Action Grève des loyers à Bruxelles, 2016
L’avancée d’avril
Il est aujourd’hui interdit aux bailleurs de fixer un loyer supérieur de 20% à la grille des loyers, qui devient donc contraignante. Cette interdiction est entrée en vigueur le premier mai. Ce qui change concrètement, c’est que l’avis de la CPL, lorsqu’il sera transmis au juge de paix, est aujourd’hui contraignant. Les demandeurs pourront d’ailleurs saisir directement le juge de paix, sans passer par la CPL.
Jusqu’ici il n’y avait aucune obligation. Le juge pourra exiger du propriétaire qu’il diminue son loyer. Il s’agit donc d’une avancée considérable ! C’est aussi une avancée historique en ce sens que jamais auparavant un tel dispositif a existé en Belgique. C’est une première !
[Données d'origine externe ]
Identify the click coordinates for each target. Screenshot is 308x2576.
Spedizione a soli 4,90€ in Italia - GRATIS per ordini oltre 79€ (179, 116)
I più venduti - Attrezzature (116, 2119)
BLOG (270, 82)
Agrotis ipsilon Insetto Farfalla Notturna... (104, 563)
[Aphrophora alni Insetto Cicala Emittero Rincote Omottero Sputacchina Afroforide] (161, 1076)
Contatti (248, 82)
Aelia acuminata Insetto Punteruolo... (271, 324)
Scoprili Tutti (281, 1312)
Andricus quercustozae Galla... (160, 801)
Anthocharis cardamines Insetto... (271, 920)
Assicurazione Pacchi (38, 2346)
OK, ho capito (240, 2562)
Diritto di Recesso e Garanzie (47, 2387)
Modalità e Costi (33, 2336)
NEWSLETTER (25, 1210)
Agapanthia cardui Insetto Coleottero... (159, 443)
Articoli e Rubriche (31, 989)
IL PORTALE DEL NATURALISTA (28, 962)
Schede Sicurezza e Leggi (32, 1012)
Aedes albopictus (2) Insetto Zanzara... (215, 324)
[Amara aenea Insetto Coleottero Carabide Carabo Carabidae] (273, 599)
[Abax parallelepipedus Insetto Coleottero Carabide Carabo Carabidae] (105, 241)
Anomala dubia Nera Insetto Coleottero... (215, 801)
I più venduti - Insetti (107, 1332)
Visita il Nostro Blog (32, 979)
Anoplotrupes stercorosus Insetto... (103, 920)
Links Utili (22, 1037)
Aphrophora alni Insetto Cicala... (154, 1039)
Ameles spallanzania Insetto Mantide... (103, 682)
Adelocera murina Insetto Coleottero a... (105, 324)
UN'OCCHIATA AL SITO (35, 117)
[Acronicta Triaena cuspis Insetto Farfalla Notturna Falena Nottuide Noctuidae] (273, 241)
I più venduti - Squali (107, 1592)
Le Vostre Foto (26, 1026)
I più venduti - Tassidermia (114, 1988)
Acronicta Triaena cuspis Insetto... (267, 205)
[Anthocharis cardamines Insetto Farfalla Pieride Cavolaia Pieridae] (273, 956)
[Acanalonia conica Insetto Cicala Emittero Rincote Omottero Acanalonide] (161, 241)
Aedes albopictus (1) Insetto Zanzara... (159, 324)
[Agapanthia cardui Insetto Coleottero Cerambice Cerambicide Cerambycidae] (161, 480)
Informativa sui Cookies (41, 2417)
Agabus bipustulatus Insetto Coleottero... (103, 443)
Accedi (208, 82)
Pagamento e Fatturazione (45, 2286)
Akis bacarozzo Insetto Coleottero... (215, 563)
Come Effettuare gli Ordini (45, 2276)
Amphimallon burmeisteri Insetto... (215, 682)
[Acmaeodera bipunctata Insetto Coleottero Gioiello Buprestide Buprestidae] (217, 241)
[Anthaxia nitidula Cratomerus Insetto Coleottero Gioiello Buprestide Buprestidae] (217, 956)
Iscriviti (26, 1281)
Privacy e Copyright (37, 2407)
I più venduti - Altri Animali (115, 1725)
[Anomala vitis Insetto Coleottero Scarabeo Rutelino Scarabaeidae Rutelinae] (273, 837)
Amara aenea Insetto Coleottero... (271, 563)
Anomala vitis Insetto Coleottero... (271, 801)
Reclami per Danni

Par le passé, des lois de blocage et de gel temporaire des loyers ont existé. En effet dans l’après-guerre ce type de lois a été mis en place de manière casi interrompue jusqu’en 1975. L’objectif du législateur à l’époque était le retour au « droit commun » (comprendre, le retour à la « liberté contractuelle ») … Retour qui était inévitablement synonyme de hausse des loyers2. La vision ici est toute autre : il s’agit bien d’un dispositif pérenne, structurel, et non temporaire. Certes il n’est pas parfait, il ne s’agit d’ailleurs à notre sens pas d’une régulation des loyers – voir paragraphe suivant – mais malgré tout, c’est un pied dans la porte : le montant des loyers n’est pas intouchable, la relation contractuelle entre un propriétaire-bailleur et un locataire est déséquilibrée et il appartient aux pouvoirs publics de la rééquilibrer.
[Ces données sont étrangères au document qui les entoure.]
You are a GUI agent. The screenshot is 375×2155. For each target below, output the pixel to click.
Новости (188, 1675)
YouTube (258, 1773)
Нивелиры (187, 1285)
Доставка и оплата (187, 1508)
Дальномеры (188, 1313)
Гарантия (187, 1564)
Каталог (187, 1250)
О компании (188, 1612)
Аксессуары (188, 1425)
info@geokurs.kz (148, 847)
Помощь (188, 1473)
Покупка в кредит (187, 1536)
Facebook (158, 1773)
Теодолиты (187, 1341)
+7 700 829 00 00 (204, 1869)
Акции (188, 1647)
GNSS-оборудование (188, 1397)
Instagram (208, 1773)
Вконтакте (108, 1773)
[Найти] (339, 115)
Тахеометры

Groupe loyers abusifs Bruxelles
Ceci n’est pas une régulation des loyers
La mise en place d’un tel dispositif était un combat historique des Equipes, à travers notamment ses actions de grève des loyers. Même s’il a été progressivement vidé de sa substance et qu’une partie de nos revendications sont passées à la trappe (notamment l’enjeu de taxation des loyers), nous saluons le pas dans la porte de la régulation des loyers. Mais soulignons aussi le fait qu’il s’agit bien d’un pas dans la porte, et pas d’une régulation en tant que telle. En effet, le dispositif reste individuel, à l’initiative du locataire, avec une issue incertaine, basé sur les prix du marché qui sont déjà trop élevés (rappelons que tous les dix ans à peu près les loyers augmentent de 20% en plus de l’indexation, sans amélioration substantielle de la qualité des biens). Ce ne sont donc pas tous les locataires qui pourront en bénéficier. Seuls les locataires correctement informés, correctement accompagnés ou bénéficiant d’un capital culturel et économique suffisant pour entreprendre les démarches seuls, entreront dans la danse. Réguler les loyers de manière structurelle et collective, c’est un enjeu politique majeur, il s’agit maintenant de le rappeler et de continuer inlassablement à la mise en place d’un rapport de force suffisant pour l’obtenir.
[1] Retrouver le texte complet ici : https://etaamb.openjustice.be/fr/ordonnance-du-28-octobre-2021_n2021043030.html
[2] À ce sujet, lire Isabelle Brandon, Droit au Logement et Politique des Loyers, Ebauche d’un droit au logement effectif, La Charte, 1997, pp.165–204.